The Asian Development Bank and Energy Market Authority (EMA) of Singapore have signed a memorandum of understanding to support development of renewable energy generation and the ASEAN power grid.
In October 2021, EMA announced Singapore’s plan to import up to four gigawatts of low-carbon electricity, equivalent to 30% of its total supply, by 2035. This programme makes up a significant part of Singapore’s effort to decarbonise its energy sector.
So far, more than 20 proposals have been put forward by six countries, offering a combined import capacity of more than 10 gigawatts. Singapore has also entered multiple energy collaboration agreements with source countries, including Australia, Cambodia, Indonesia, the Lao People’s Democratic Republic and Vietnam, to explore the potential export of electricity to Singapore.
Now, the Asian Development Bank (ADB) and Energy Market Authority (EMA) of Singapore have signed an MOU to further support the delivery of those projects alongside the development of an ASEAN power grid to support better transmission across national borders.
The collaboration will provide expertise and best practices in areas such as regional cooperation, public–private partnerships, structuring and project financing. The MOU also empowers ADB to provide funding by all of its mechanisms to ASEAN countries and project sponsors to help implement projects and manage the risks of taking them forwards.
ADB vice-president for east and southeast Asia and the Pacific, Ahmed M. Saeed, explained: “The clean energy transition demands high-impact collaboration across ASEAN and a diverse range of financing sources. ADB is honored to partner with EMA in its effort to transform the energy landscape in ASEAN. Investing in clean energy not only puts us on a path to net zero, but it increases prospects for strong and sustainable growth.”

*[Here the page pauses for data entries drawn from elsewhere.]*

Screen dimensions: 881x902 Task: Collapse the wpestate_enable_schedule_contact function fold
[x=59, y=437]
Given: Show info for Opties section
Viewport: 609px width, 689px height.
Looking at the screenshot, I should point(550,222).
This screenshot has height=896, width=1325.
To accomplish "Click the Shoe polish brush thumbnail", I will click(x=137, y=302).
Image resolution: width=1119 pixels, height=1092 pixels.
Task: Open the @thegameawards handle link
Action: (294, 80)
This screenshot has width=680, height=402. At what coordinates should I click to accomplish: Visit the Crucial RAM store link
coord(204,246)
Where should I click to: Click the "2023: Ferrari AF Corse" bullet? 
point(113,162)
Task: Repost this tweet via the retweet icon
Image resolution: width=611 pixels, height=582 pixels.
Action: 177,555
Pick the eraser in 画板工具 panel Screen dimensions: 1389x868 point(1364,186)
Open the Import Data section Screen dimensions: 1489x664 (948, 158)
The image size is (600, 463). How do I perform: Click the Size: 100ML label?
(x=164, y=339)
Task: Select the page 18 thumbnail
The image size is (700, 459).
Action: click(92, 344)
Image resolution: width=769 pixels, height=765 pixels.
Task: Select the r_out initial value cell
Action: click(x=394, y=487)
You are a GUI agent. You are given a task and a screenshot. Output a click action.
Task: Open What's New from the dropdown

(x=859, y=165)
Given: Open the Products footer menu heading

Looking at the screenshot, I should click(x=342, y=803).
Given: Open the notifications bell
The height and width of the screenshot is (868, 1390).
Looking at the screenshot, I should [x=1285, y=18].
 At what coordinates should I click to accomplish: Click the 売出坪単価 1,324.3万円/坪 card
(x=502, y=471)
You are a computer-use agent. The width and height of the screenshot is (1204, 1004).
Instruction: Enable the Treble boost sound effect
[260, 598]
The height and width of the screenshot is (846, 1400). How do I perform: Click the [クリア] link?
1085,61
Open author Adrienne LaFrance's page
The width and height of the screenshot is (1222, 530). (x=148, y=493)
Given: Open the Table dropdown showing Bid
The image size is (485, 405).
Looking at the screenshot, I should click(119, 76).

EMA chief executive Ngiam Shih Chun added: “This collaboration will combine the expertise and resources of EMA and ADB to further unlock the potential for low-carbon electricity to power the region, and boost efforts to decarbonise our power sector through imports of low-carbon electricity.”
As Asia and the Pacific’s climate bank, ADB has raised its ambition to deliver $100bn in climate financing across the region by 2030, while supporting a range of initiatives to help countries transition to low-carbon economies and build resilience to the impacts of climate change.